They have really friggin cheap DVD's though.

Later.
 
Problem Child said:
....and rub up against fat-ass southern women wearing spandex in those ridiculously narrow aisles.

Try the Super Wal-Mart then.

The aisles are wider.
 
Re: Re: I'm going to Wal-Mart now to help support the economy of communist China...

Ham Murabi said:
Ten words that are worth a thousand pictures.

*snicker*
 
Problem Child said:
....and rub up against fat-ass southern women wearing spandex in those ridiculously narrow aisles.

They have really friggin cheap DVD's though.

Later.

There are easier ways to meet women and less dangerous.
 
They have cheap board games too. I got a new Monopoly for like 10 bucks.
 
Purrde Flower said:
I never knew there were so many Monoply boards until I went to hastings.

Hastings?

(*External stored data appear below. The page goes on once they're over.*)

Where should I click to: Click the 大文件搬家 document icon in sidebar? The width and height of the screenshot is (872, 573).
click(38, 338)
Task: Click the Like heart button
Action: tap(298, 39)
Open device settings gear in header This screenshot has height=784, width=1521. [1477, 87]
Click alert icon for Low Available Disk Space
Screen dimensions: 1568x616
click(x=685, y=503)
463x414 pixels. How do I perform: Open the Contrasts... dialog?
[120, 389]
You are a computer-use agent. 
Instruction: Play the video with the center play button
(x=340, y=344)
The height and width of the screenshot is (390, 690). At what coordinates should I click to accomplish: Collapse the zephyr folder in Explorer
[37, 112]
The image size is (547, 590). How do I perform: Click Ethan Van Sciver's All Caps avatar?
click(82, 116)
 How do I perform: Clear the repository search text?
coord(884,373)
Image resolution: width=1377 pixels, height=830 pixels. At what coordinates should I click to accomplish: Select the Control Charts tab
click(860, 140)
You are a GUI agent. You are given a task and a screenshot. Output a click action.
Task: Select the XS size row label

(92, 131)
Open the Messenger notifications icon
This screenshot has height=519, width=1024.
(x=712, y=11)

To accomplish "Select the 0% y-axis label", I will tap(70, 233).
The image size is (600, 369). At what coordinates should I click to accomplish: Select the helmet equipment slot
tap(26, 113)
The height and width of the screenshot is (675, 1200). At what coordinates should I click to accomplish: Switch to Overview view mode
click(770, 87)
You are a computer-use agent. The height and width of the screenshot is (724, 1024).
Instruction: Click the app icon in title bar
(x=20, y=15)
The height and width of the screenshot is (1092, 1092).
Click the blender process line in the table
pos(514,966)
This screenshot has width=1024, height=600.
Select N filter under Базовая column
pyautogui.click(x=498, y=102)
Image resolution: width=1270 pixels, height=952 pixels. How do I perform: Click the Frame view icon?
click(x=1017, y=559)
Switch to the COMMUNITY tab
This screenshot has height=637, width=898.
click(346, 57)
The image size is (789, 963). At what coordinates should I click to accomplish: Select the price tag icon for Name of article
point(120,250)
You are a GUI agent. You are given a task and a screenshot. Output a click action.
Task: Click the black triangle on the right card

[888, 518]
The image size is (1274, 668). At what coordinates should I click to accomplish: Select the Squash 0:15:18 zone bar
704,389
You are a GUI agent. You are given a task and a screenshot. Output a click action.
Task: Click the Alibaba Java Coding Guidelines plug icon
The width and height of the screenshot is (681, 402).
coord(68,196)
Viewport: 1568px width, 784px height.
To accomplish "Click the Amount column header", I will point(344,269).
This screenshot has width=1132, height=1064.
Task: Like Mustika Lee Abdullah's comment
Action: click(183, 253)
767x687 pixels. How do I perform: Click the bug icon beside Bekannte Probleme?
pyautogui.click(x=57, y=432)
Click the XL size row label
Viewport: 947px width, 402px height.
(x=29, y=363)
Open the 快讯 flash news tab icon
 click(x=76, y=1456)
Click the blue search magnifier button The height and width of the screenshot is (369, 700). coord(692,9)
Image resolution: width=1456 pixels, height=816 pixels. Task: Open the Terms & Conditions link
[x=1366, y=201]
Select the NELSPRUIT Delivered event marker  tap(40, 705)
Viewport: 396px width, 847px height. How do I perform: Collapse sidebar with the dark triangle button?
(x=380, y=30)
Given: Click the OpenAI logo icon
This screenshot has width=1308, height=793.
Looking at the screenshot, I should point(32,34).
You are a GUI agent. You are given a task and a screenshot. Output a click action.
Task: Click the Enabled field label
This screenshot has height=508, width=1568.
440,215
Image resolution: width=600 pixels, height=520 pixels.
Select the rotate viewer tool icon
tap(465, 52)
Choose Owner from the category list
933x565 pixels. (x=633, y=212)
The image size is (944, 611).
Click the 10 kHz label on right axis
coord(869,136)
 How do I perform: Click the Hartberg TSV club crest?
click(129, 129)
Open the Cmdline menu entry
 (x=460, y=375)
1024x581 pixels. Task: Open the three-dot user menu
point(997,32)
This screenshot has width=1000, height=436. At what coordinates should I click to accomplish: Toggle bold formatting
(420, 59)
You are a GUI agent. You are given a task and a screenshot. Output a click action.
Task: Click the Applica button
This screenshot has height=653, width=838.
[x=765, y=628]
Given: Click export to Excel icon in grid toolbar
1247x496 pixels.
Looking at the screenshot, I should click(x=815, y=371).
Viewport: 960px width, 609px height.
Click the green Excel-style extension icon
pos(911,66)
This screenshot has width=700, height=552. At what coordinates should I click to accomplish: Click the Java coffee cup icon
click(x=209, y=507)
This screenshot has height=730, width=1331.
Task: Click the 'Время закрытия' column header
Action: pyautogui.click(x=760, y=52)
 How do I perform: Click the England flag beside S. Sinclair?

Somebody knows what a Hasting's is? :eek:
 
Problem Child said:
....and rub up against fat-ass southern women wearing spandex in those ridiculously narrow aisles.


And their grungy kids have dried green snot under their noses, Kool Aid stains around their mouths, and wear WWF t-shirts.
These people aren't allowed to shop at KMart anymore because they are too fucking ugly.
 
Re: Re: I'm going to Wal-Mart now to help support the economy of communist China...

miles said:
And their grungy kids have dried green snot under their noses, Kool Aid stains around their mouths, and wear WWF t-shirts.
These people aren't allowed to shop at KMart anymore because they are too fucking ugly.


Wal-Mart. It's great esteem builder.


Sort of like...Literotica!
 
Whizz Kid said:
Spoken like a true Jew.


LOL Did he? Was that? Did he REALLY just say that?? LMAO

What are you 80? Or did you just get stuck in the Way Back Machine?
 
They have ridiculously expensive converters for the DVD players if your TV is an older model, too.

Damn converter cost almost as much as the DVD player.
 
Problem Child said:
I got this giant candycane, on sale for a buck.

It's about 7" long and about 1-3/4" in diameter.


Pemermint stick. I get one every year. Takes me all season to finish it.
 
KillerMuffin said:
Rich Gannon is my fuck buddy. Find your own.

You won't let me have Favre and now you won't let me have Gannon. You cannot hog all the good looking QBs. I'll take Favre over Gannon, but if I can't have either - can I have Bledsoe?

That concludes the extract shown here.